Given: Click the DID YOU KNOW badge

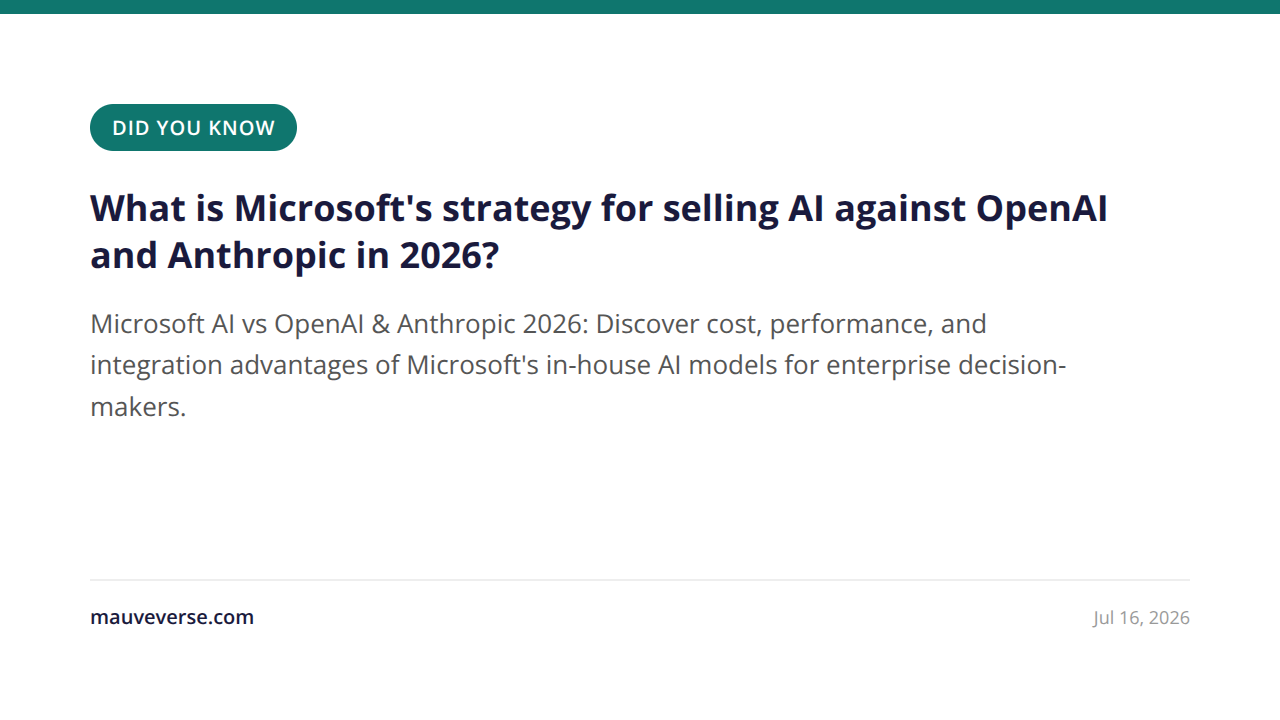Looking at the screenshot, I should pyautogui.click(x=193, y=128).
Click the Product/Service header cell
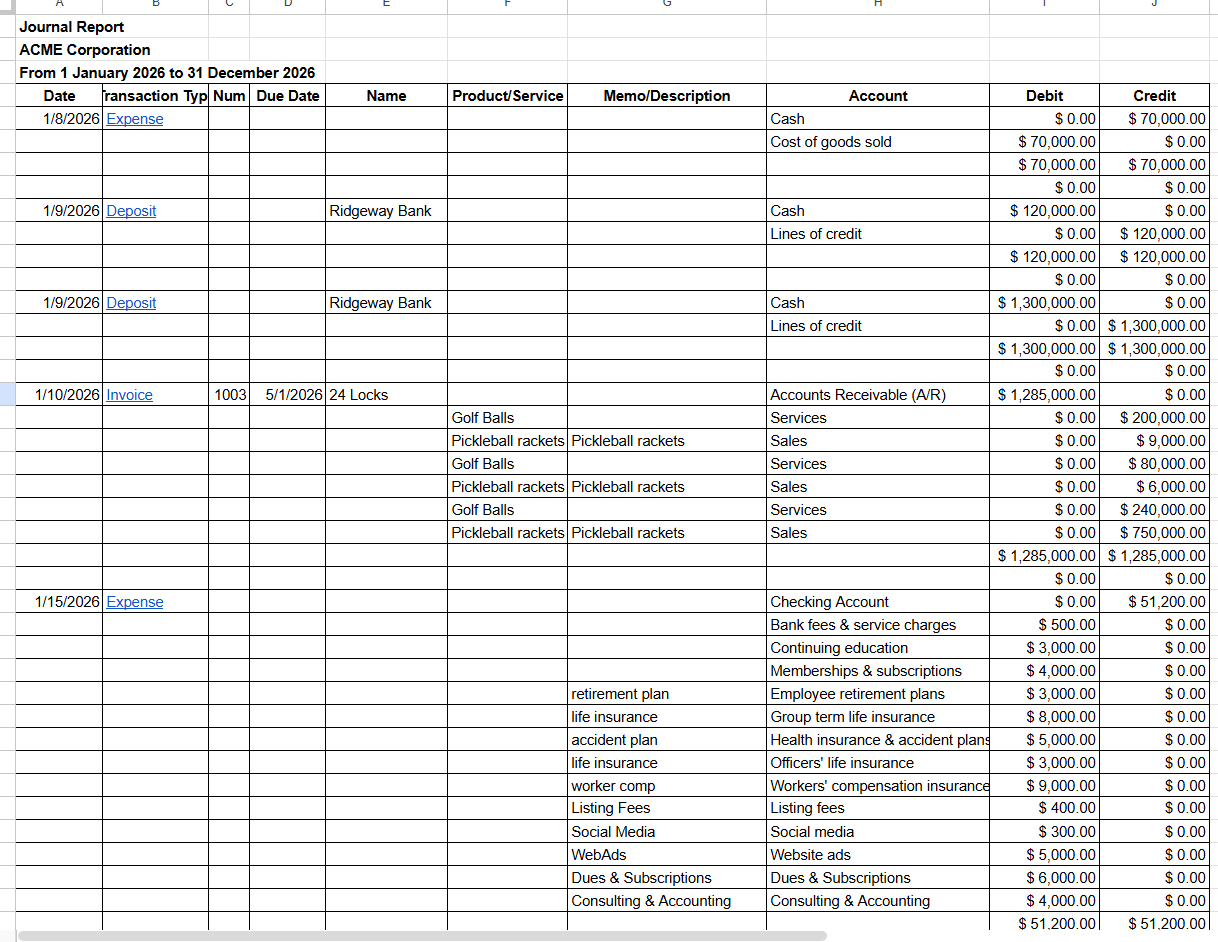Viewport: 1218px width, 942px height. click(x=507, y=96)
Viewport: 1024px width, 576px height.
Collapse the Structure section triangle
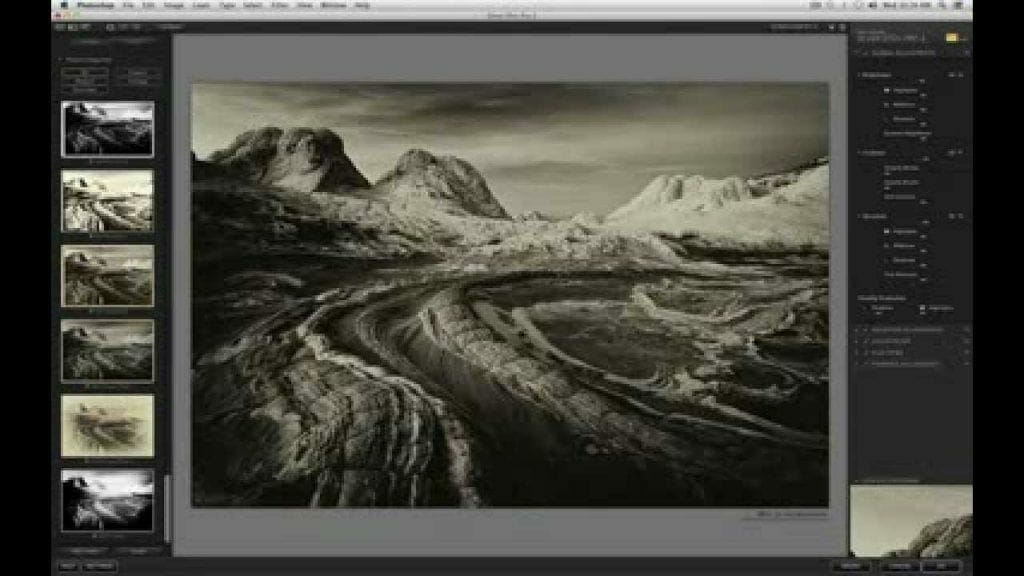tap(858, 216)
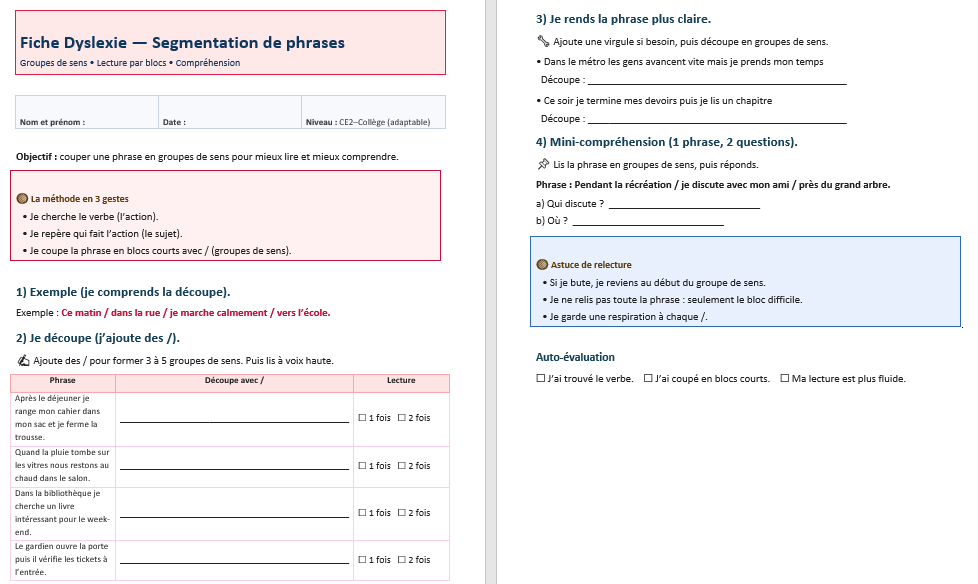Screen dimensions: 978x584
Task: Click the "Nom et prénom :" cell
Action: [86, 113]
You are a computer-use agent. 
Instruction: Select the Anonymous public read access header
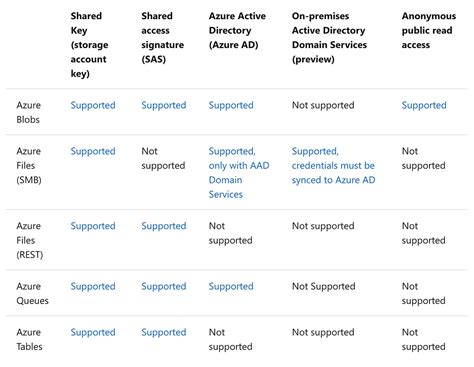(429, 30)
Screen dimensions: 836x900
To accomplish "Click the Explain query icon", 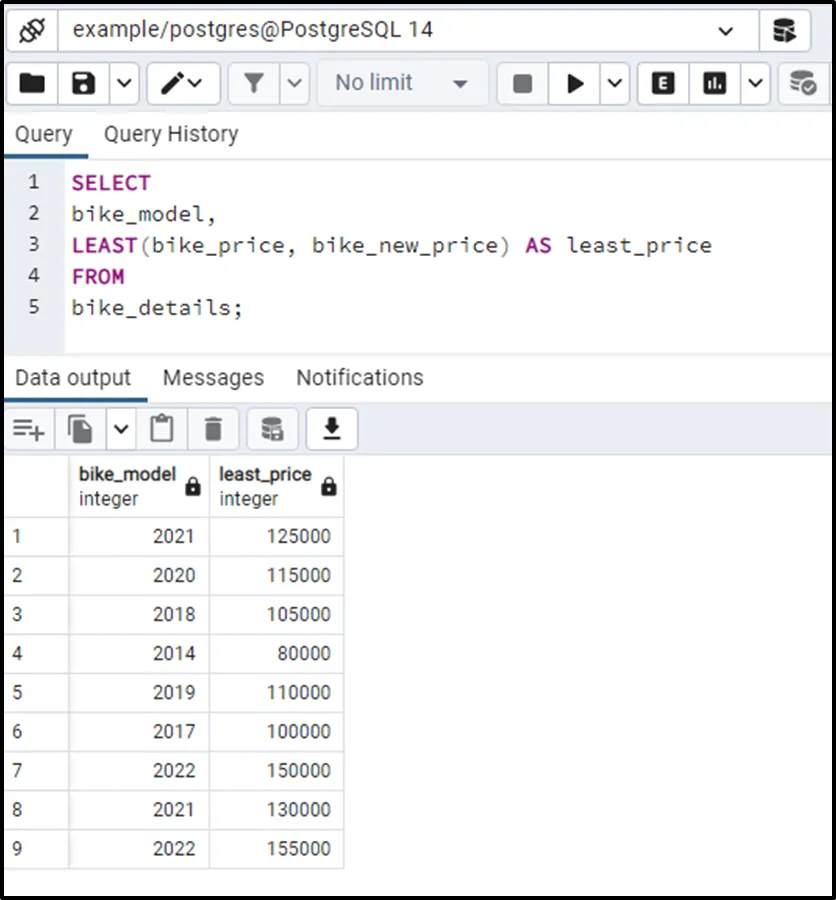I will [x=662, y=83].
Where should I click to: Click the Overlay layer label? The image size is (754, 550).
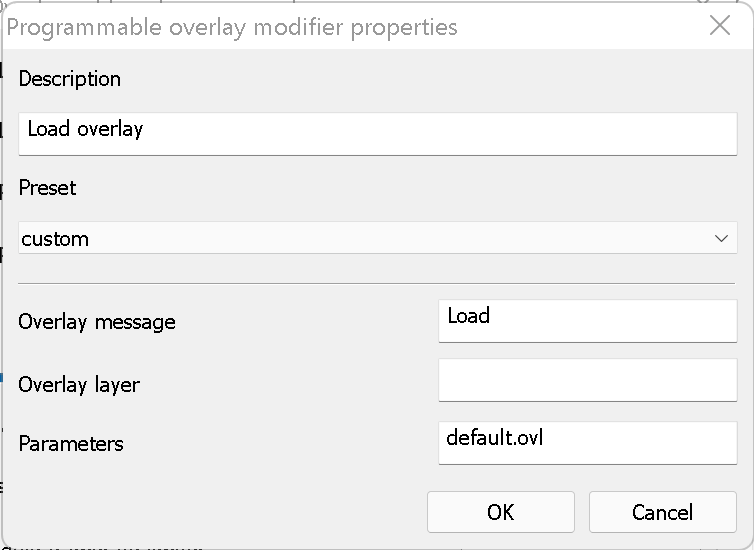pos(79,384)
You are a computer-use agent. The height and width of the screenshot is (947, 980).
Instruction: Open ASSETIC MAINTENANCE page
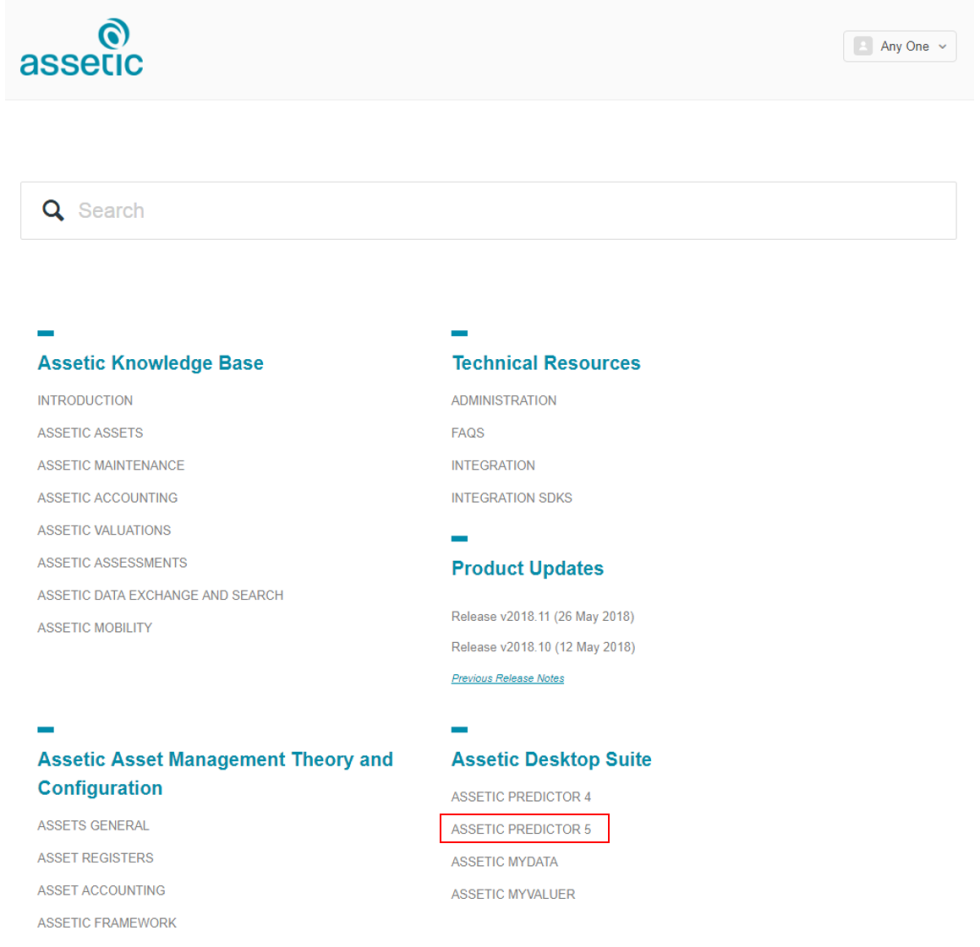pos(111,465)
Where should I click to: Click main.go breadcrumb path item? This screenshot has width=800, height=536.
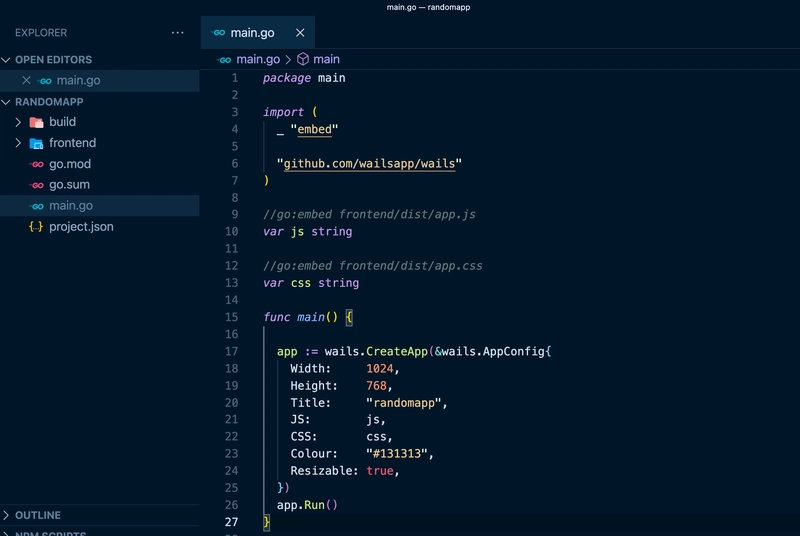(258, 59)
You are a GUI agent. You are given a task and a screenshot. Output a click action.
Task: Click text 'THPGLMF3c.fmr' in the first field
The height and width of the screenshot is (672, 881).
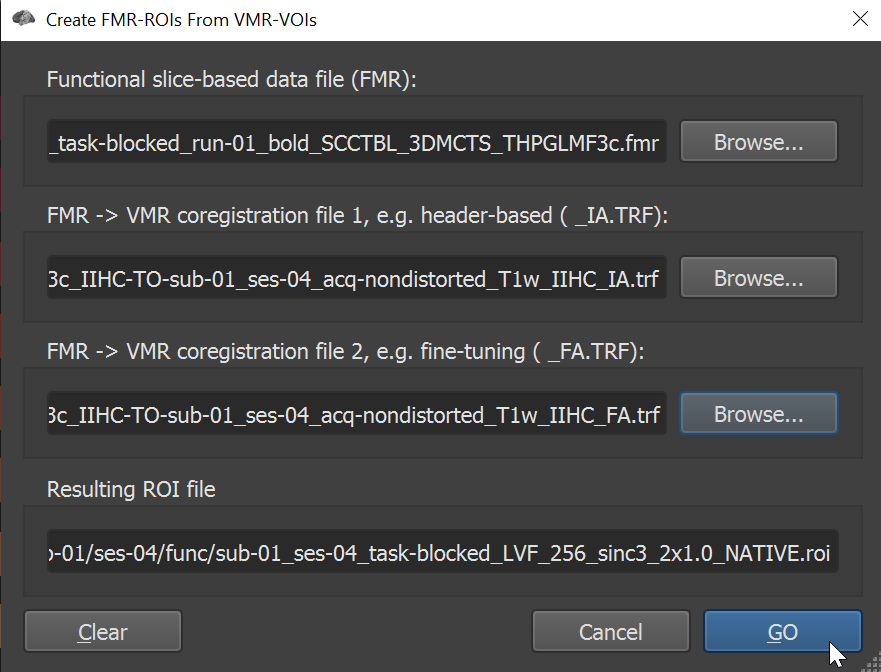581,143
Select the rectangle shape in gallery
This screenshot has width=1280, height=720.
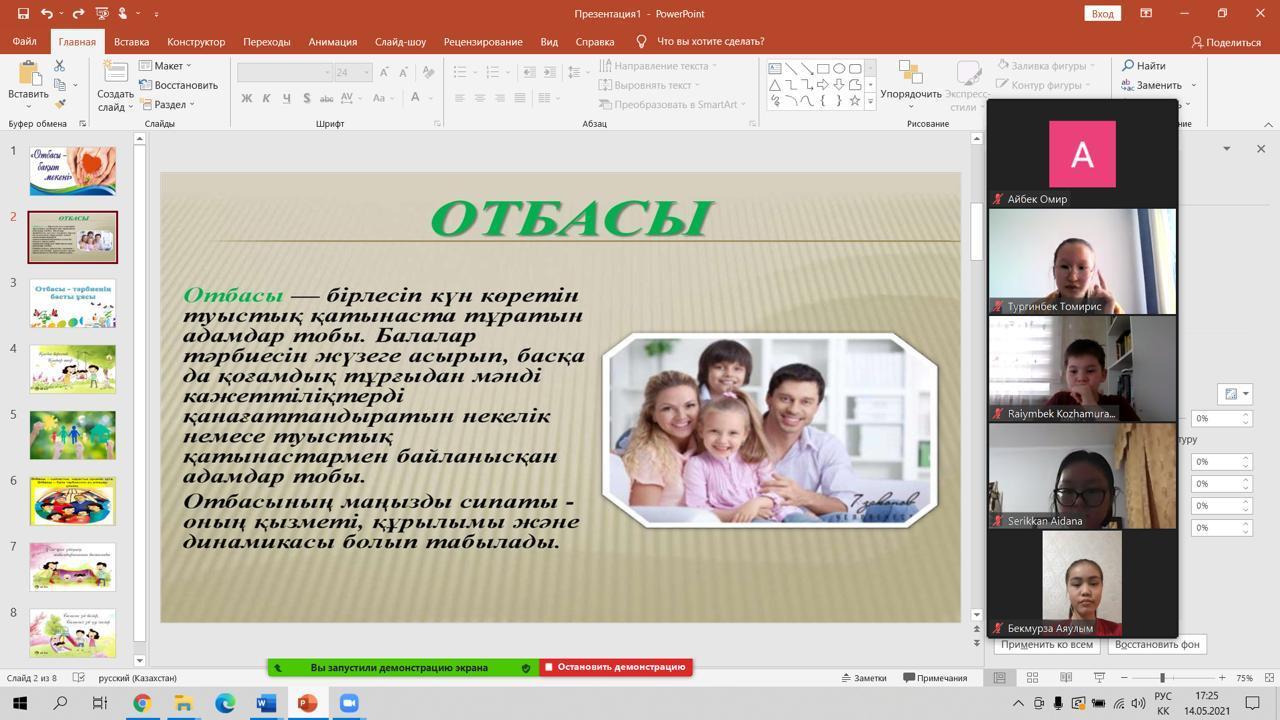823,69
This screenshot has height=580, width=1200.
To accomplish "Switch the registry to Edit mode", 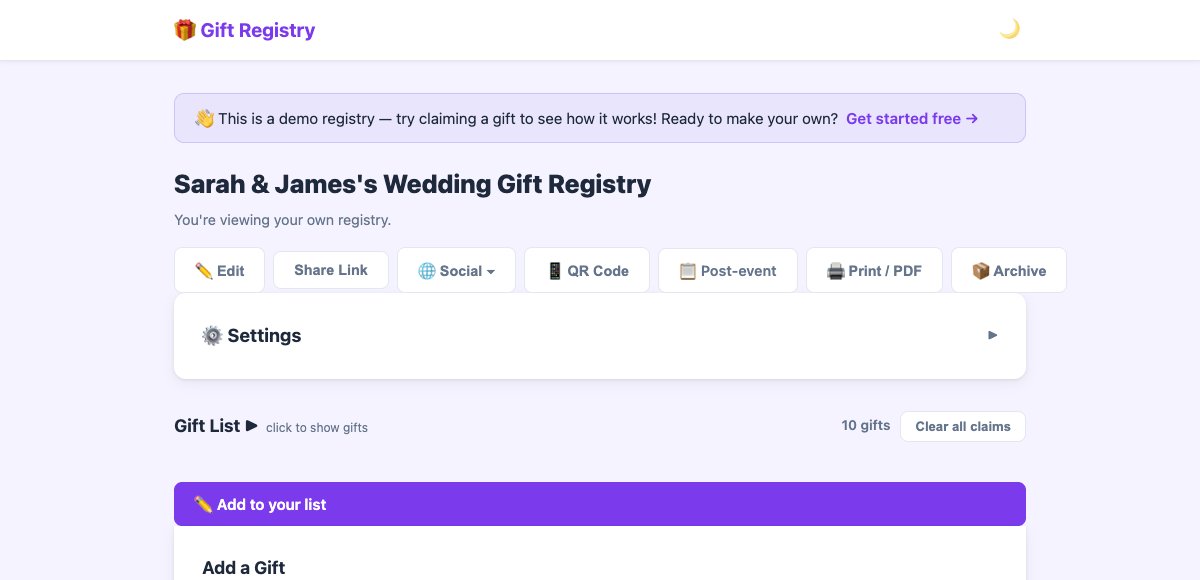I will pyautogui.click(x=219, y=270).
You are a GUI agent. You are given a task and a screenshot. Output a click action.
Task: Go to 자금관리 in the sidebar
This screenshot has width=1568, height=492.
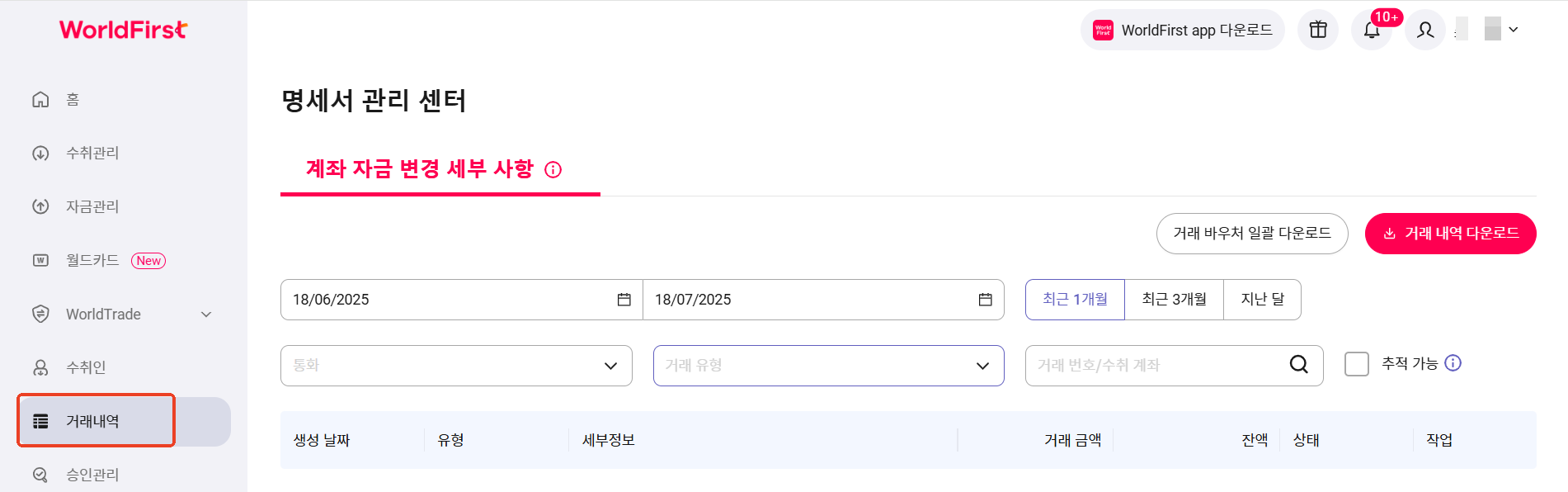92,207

- - -

## What is required
Edit the material from its first line through the line containing "Viewport: 1218px width, 942px", replacing "badge" with "label" and leaving everything else unchanged. Omit the pictures from your answer.

## Response to this task
Given: Click the DID YOU KNOW label

Looking at the screenshot, I should pyautogui.click(x=193, y=128).
Click the Product/Service header cell
Viewport: 1218px width, 942px height. click(x=507, y=96)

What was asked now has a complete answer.